▶ _Work to do_: Reproduce the passage of the patent excerpt starting at "BRIEF DESCRIPTION OF" and ending at "the present invention.".

BRIEF DESCRIPTION OF THE DRAWINGS
[0021] FIG. 1 is a schematic view showing a separator used for a
method of separating a liquid mixture of the present invention.
[0022] FIG. 2 is a cross-sectional view roughly showing a state
that a support and silica sol are put in a pressure resistant
container in a production process of an MFI type zeolite membrane
used for a method of separating a liquid mixture of the present
invention.
REFERENCE NUMERALS
[0023] 1: container for separation, 2: MFI type zeolite membrane,
3: main body of container, 4: bottomed cylindrical container, 5:
lid, 6: inner cylinder (glass tube), 7: cooling tube, 8:
thermometer, 9: stirrer, 10: union joint, 11: rubber plug, 12:
container for heat medium, 13: bottom portion of inner cylinder,
14: trap, 15: pressure-reducing device, 16: pipe for reducing
pressure, 17: thermal insulation pot, 21: space on liquid mixture
side, 22: space on pressure reduction side, 31: liquid mixture, 32:
membrane-permeable substance, 33: heat medium, 34: direction of
pressure reduction, 35: liquid nitrogen, 41: pressure-resistant
container, 42: alumina support, 44: fluorine resin inner cylinder,
45, 46: fixing jig, 47: porous support, 100: separator
BEST MODE FOR CARRYING OUT THE INVENTION
[0024] The best mode for carrying out the present invention will
hereinbelow be described specifically. However, the present
invention is not limited to the following embodiment, and it should
be understood that suitable modifications, improvements, and the
like may be added thereto on the basis of a person of ordinary
skill within a range of not deviating from the gist of the present
invention.

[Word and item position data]

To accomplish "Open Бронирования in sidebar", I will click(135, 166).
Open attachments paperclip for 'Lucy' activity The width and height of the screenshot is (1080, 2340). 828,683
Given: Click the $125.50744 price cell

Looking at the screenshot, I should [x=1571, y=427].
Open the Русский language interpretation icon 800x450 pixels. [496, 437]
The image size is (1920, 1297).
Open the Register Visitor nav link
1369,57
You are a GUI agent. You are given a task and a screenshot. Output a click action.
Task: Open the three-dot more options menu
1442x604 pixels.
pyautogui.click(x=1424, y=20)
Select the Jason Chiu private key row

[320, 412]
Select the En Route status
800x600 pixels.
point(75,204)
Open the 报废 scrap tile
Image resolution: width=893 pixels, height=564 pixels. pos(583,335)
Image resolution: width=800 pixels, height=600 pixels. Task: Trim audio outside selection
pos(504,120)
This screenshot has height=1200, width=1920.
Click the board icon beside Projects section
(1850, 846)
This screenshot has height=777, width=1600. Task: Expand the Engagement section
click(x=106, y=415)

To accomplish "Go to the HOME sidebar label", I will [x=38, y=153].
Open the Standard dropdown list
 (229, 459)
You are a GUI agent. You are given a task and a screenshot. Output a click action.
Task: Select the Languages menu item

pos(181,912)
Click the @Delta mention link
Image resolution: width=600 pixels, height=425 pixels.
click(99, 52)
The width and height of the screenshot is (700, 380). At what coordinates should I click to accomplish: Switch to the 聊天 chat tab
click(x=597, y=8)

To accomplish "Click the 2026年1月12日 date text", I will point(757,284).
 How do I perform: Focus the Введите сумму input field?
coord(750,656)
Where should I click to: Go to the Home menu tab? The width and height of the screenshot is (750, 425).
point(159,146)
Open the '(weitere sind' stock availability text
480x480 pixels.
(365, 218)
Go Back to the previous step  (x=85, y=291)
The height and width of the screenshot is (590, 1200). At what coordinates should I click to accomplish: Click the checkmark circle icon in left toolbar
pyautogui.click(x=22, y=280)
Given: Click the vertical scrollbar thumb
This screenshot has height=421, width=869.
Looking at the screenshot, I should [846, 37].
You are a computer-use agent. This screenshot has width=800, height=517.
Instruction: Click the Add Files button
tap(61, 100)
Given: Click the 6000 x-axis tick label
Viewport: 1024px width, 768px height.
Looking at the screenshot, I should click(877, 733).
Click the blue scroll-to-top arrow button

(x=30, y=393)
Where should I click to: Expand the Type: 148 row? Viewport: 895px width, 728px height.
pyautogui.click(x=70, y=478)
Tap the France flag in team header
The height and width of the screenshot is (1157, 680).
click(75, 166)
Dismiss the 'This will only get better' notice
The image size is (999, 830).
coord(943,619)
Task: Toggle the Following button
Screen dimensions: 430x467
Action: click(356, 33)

▶ _Exercise response_:
BRIEF DESCRIPTION OF THE DRAWINGS
[0021] FIG. 1 is a schematic view showing a separator used for a
method of separating a liquid mixture of the present invention.